渥美清主演、山田洋次監督の映画『男はつらいよ』シリーズの主人公・車寅次郎は、こうして育まれていった! 寅さんのエピソードゼロを描くドラマ『少年寅次郎』が、NHK総合の土曜ドラマ枠(毎週土曜 後9:00、全5回)で放送されている。山田監督の小説『悪童 寅次郎の告白』を原作に、寅次郎出生の秘密から、戦争をはさんだ悪ガキ時代、そして最愛の妹さくらに見送られて葛飾柴又の駅から旅立つまでの物語を、脚本家・岡田惠和氏が紡いでいく。

【写真】第4回(9日放送)に寅次郎の産みの母・お菊が登場

 第1回から第3回の途中まで、子ども時代の寅次郎を演じた、藤原颯音(9)。第3回の途中から最終回まで、思春期の寅次郎を演じた、井上優吏(14)。ふたりの“少年寅次郎”にインタビューを実施した。

――いかにも大きくなったら渥美清さんの寅さんになりそうなおふたりですが、特徴的なほくろがないと、全然印象が変わりますね。

【藤原】ほくろは付けていても違和感なかったです。

【井上】ほくろを付けるとスイッチが入ったような気になりました。(撮影中は)つけていることを忘れちゃうくらい、自分の体の一部のようになっていました。

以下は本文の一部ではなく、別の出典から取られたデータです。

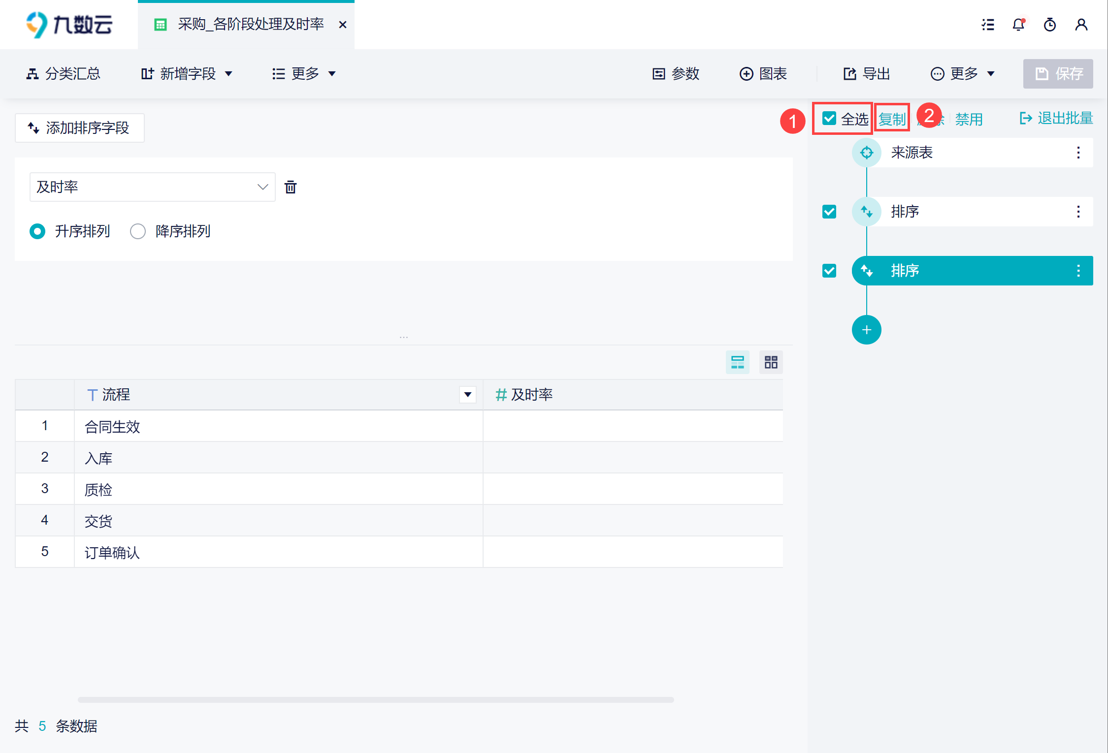Click the 导出 export button
This screenshot has height=753, width=1108.
[867, 74]
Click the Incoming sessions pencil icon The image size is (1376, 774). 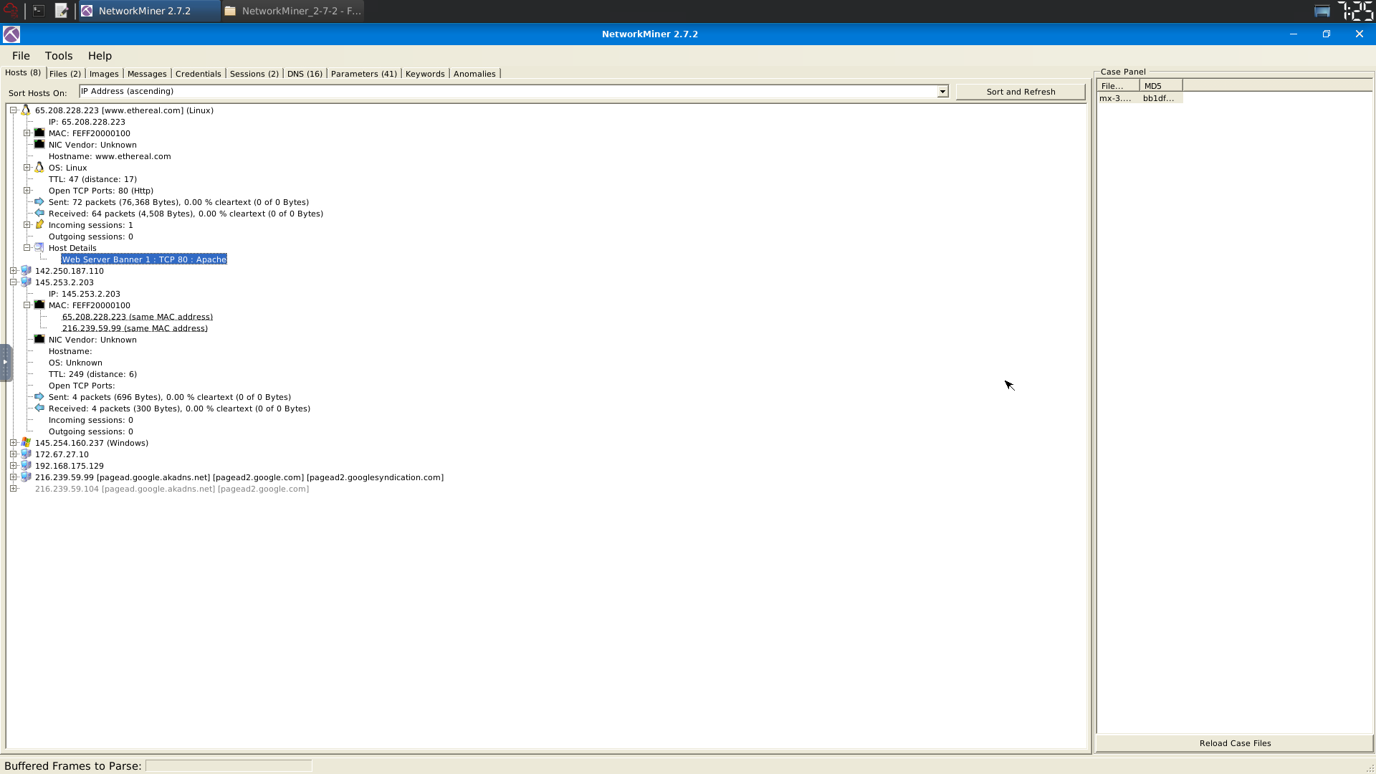[x=39, y=225]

――連続ドラマのメインキャストという大役を務めるのはふたりとも今作が初めて。撮影で楽しかったことや苦労したことは?

【藤原】第1回でヘビを振り回してカップルがいるところに落ちて、男の人がワーッって驚くなるところが面白かったです。バラバラに撮っていたから、放送を見てこんなふうになったんだな、すごいなって思いました。

 難しかったのは、泣くシーン。泉澤祐希さん(おいちゃんこと車竜造役)が、(心臓のあたりを押しながら)「ここで泣くんだよ」と教えてくれたので、(泣くシーンの)撮影の時、自分で(心臓のあたりを)押してたんですけど、監督も同じところを押したのでスイッチがオフになっちゃった。なかなか涙が出なくて、めっちゃ頑張りました。記者会見で泉澤さんに会った時に、スイッチがあるわけじゃなくて、ハートっていう意味だったと言われました。

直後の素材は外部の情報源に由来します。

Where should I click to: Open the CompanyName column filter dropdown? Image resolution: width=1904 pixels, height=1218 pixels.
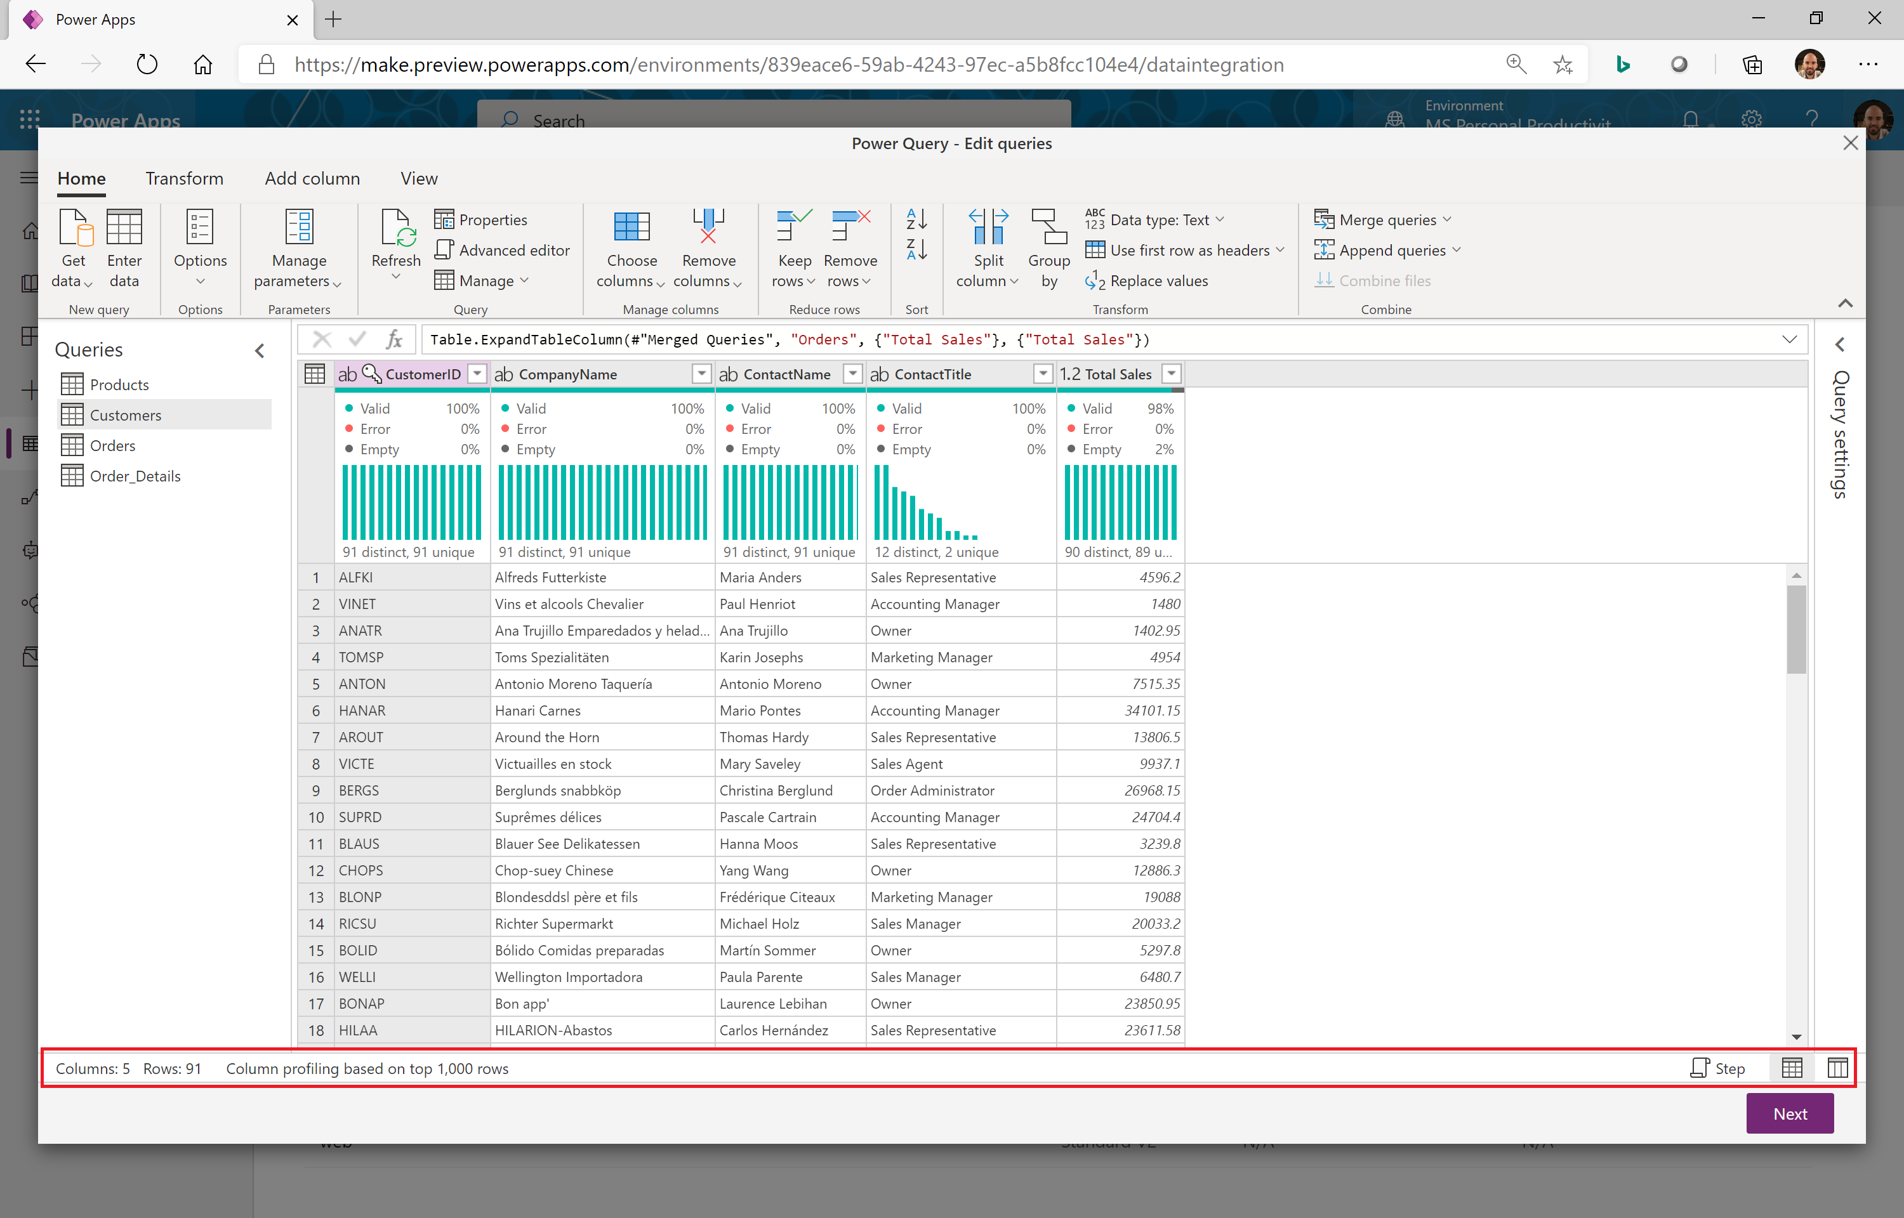pos(701,374)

 第2回の最後にお母ちゃんに叩かれるシーンがあって、それは痛かったです。

【井上】大きくなってからは、子どもの頃の無邪気な感じもあるけれど、親に反抗したり、失恋したり、家出をしたり、一人で抱え込んでいく感じを出すのに苦労しました。

 第3回で、さと子に恋するところでは、すごくドキドキしました。さと子役の森七菜さんに本当に恋したようにドキドキしながらやっていました。さと子に「寅ちゃんみたいな人を好きになればよかった」」と言われた時は、「好きではなかったんだな」というのがわかってグサッときました。

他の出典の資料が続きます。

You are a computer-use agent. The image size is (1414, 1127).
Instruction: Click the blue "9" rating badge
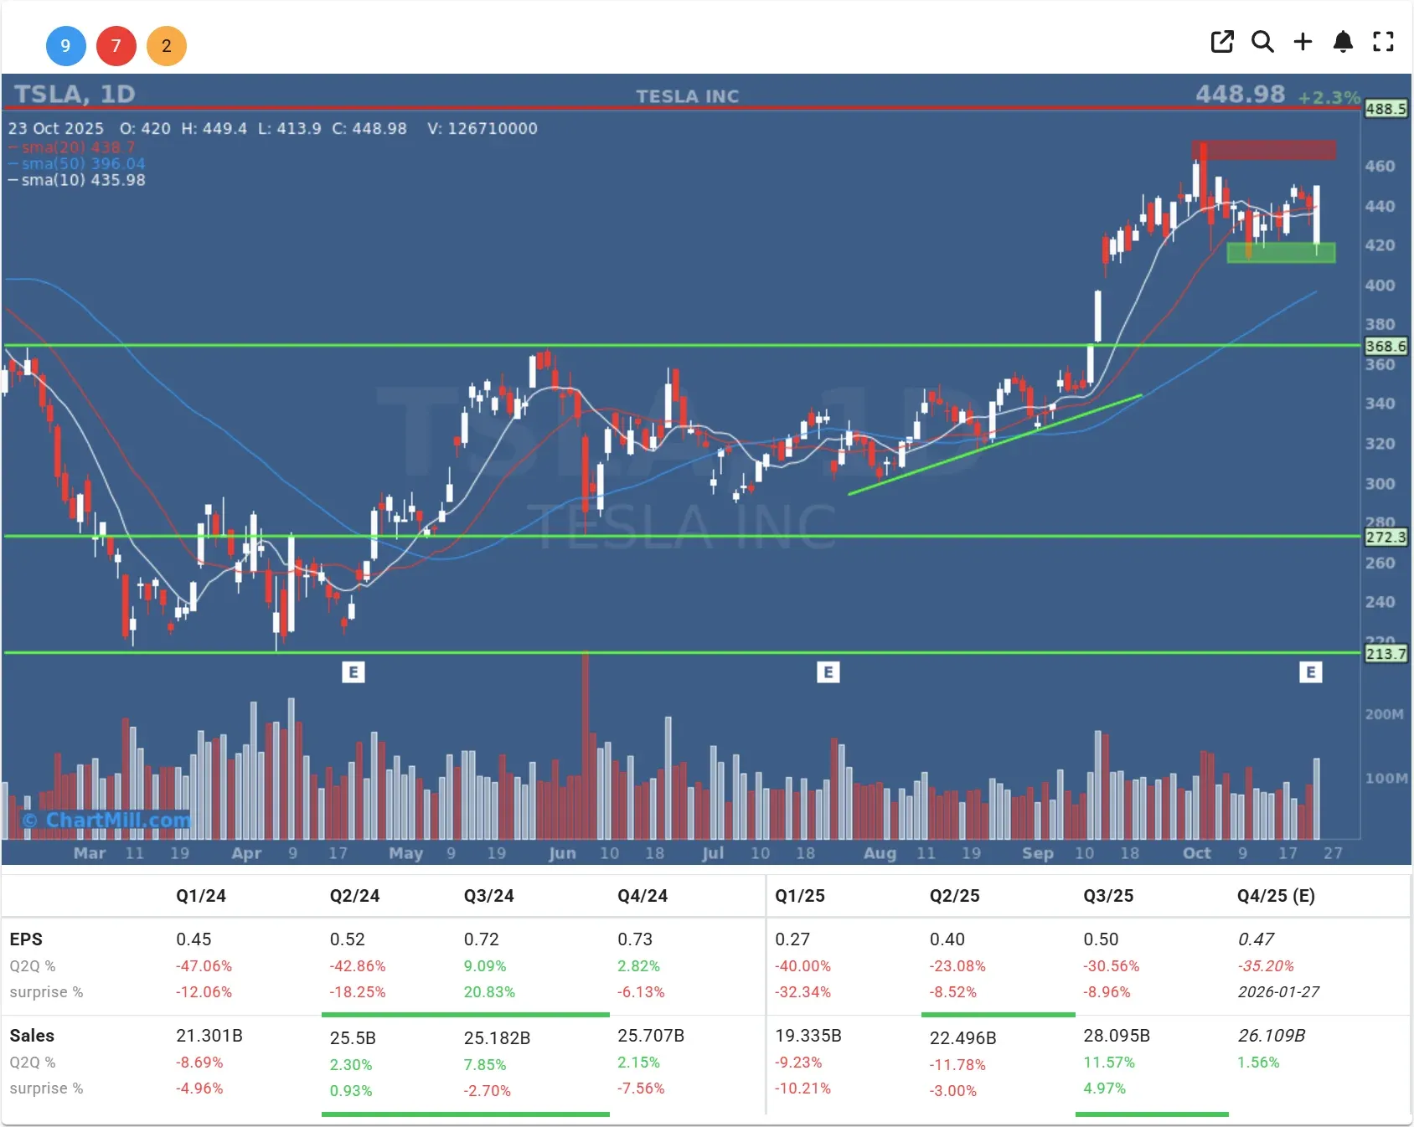66,46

――さと子にデレているところは、渥美清さん演じる大人の寅さんを彷彿させるものでした。映画『男はつらいよ』を観て、役作りしたんですか?

【井上】観ました。渥美清さんの寅さんに似せつつ、心からドキッとしてデレている部分もありました(笑)。

――藤原くんはドラマの中の無邪気な寅ちゃん、そのまんま、という感じですね。

【井上】そうなんですよ。一緒に遊ぶと疲れるくらい。(取材がはじまる前も)ずっと騒いでいて(笑)。でも、一緒にいて楽しいし、いい弟だなって思います。

【藤原】(笑)。友達のお父さんから演技うまいねってほめられてうれしかったです。

――制作統括の小松昌代さんが、「顔で笑って心で泣いて」という微妙なお芝居やりきったと絶賛していました。これからもお芝居を続けていきたいですか?

【藤原】このままずっとやっていきたいです。泉澤さんみたいに泣くのがうまくなりたいです。

【井上】僕もやっていけたらいいな、と思っているんですけど、ダメだったら、オーディションでも言ってたんですが、料理に興味があるので、料理人になれたら。続けられるのであれば、嫌われてもいいので悪人もやってみたいと思います。

――好きな女優さんは?

【藤原】井上真央さんです。

【井上】同じく、井上真央さんです。

■第4回(11月9日放送)
 寅次郎(井上優吏)は中学2年になり、平造(毎熊克哉)に批判的な視線を投げることを、光子(井上真央)は心配する。勉強はからきしだが、担任の散歩先生(岸谷五朗)の英語の授業だけは理解はできないけど好き。そんな散歩先生に呼ばれた寅次郎を待っていたのは産みの母・お菊(山田真歩)だった…。